Plus de vingt-cinq ans après la chute du Mur de Berlin, les Etats-Unis maintiennent la péninsule coréenne dans le cadre de la Guerre Froide. Cette attitude agressive est fonctionnelle à Washington pour une série de raisons géopolitiques. Premièrement, pour empêcher la réunification coréenne qui pourrait donner naissance à une puissance capitaliste dans l’Est asiatique (unissant les avantages technologiques du Sud à la main d’œuvre bon marché et disciplinée du Nord), une inquiétude partagée par le Japon. Deuxièmement, pour empêcher le développement d’une politique militaire indépendante de son allié japonais, et d’une puissance économique, qui, appuyée sur ses capacités industrielles, pourrait devenir un concurrent militaire aux Etats-Unis. Enfin, l’enjeu est aussi et surtout de maintenir un outil de pression sur la Chine et sur les ambitions de la bureaucratie de Pékin de s’affirmer comme la nouvelle puissance en Asie.

En effet, dans le contexte d’une lutte au niveau international pour exercer une influence sur le développement capitaliste de la Chine, la question de la présence militaire et des alliances militaires dans la région joue un rôle fondamental. Les frictions diplomatiques et militaires se multiplient dans cette partie du monde. La dynamique de rapprochement entre les deux gouvernements de droite au Japon comme en Corée de même que le « tournant stratégique » entamé par Obama, dès son arrivée à la Maison Blanche, en direction de la région Asie-Pacifique, avec pour objectif d’encercler et de contenir la Chine, ne peuvent qu’accroître les tensions. Le chantage nord-coréen, pour exister sur la scène internationale, fait le reste.

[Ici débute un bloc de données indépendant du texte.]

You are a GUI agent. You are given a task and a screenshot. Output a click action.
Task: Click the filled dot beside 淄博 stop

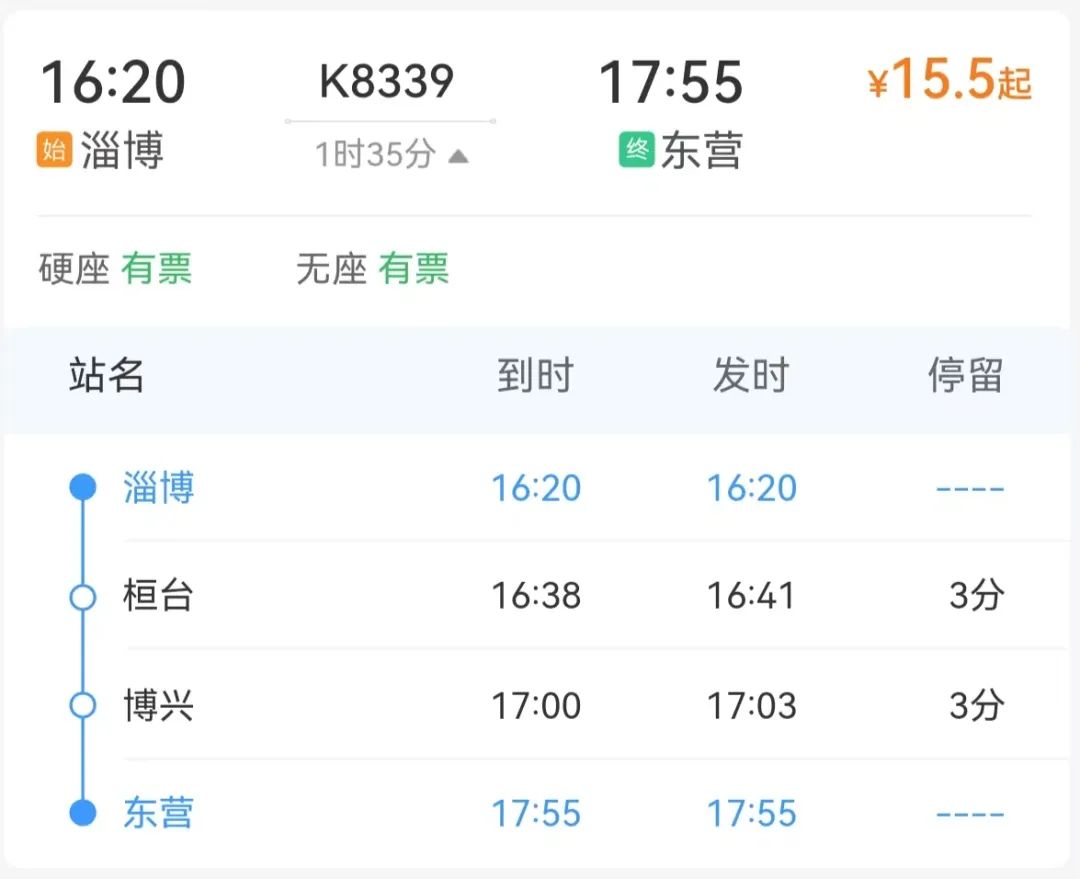click(x=83, y=488)
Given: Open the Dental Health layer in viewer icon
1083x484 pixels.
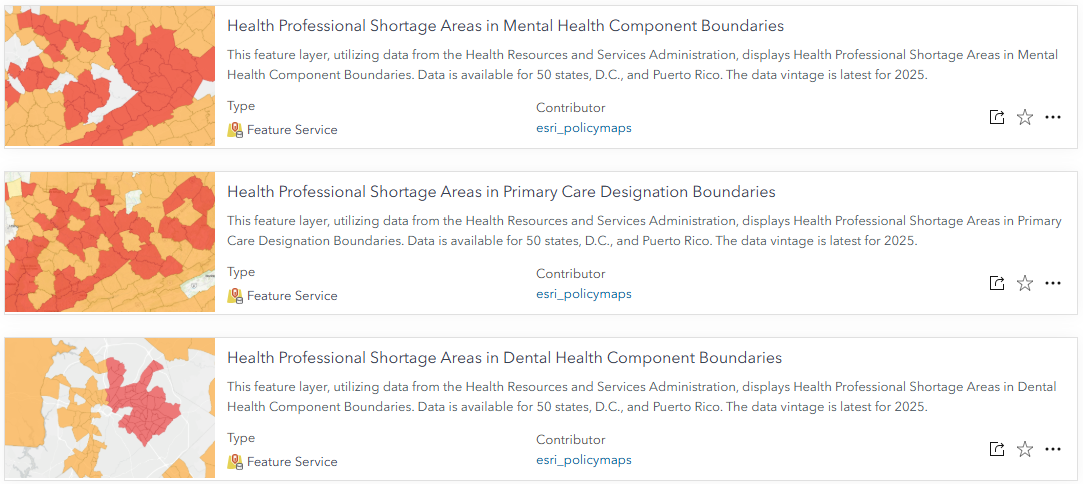Looking at the screenshot, I should pyautogui.click(x=996, y=449).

Comme le soulignait déjà Bruce Cumings, spécialiste des rapports entre les Corées et les Etats-Unis dans le journal américain The Nation en avril 2013, dans la situation d’aggravation des tensions diplomatiques et militaires et d’exacerbation des nationalismes qui n’a fait que perdurer depuis, « les Nord-coréens sont l’alibi parfait pour créer un écran de fumée autour de la politique extérieure des Etats-Unis visant à contenir la Chine et à maintenir un budget militaire élevé ».